[WHAT IS BEING ASKED]
Quote the lines below from the one containing "Image resolution: width=680" to the final line, both ends included; exclude the pictures.

++++ MATERIAL SHOWN ++++

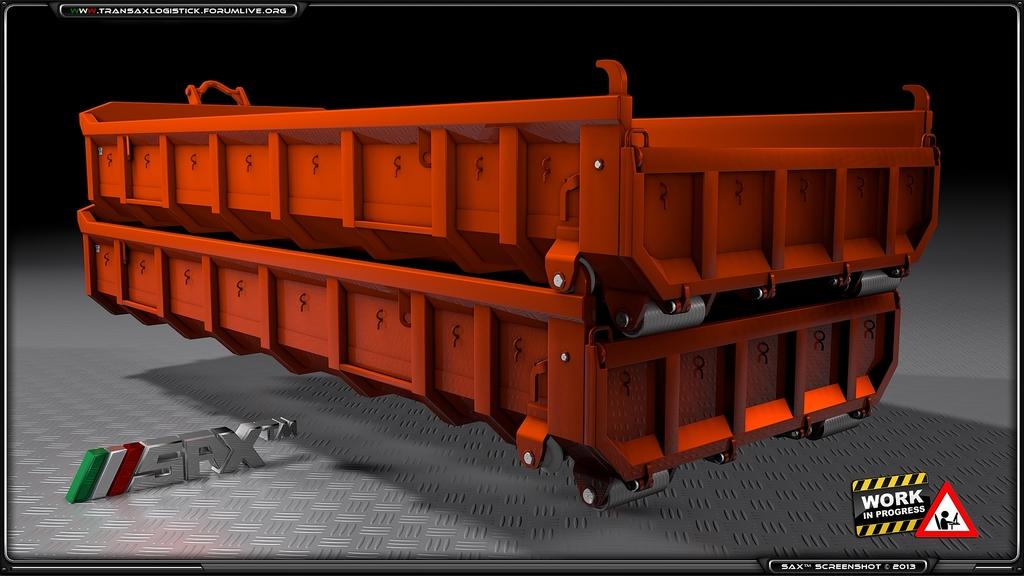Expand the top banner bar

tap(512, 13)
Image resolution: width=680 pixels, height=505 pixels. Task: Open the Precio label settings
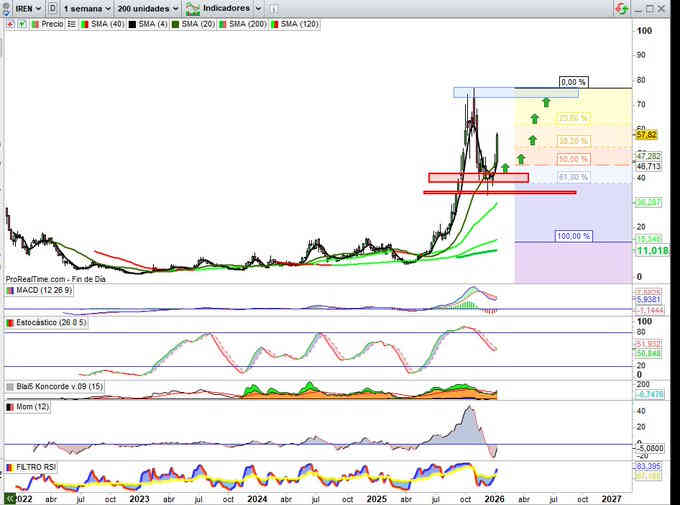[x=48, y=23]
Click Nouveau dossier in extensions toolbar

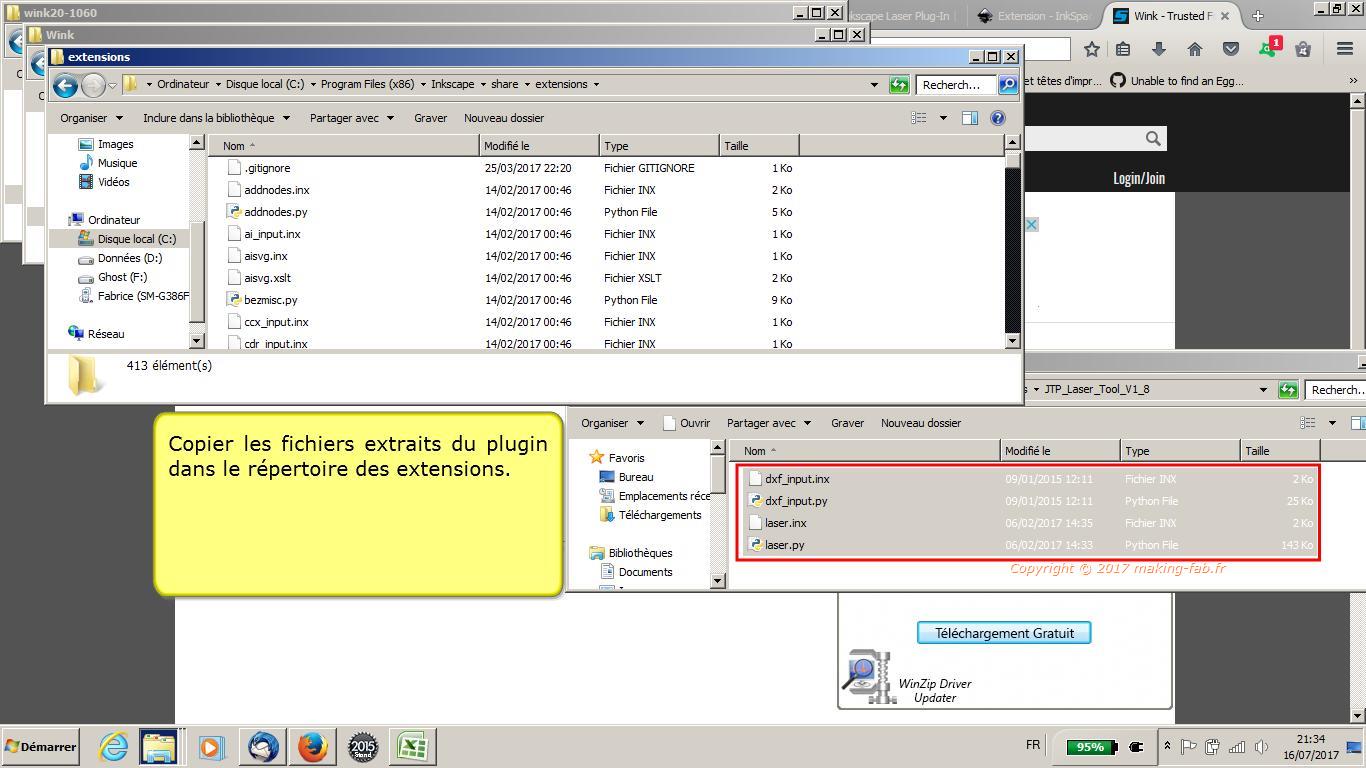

++++

[RESULT OF THIS EXERCISE]
Image resolution: width=680 pixels, height=505 pixels. Task: Open the Precio label settings
[x=48, y=23]
Click Nouveau dossier in extensions toolbar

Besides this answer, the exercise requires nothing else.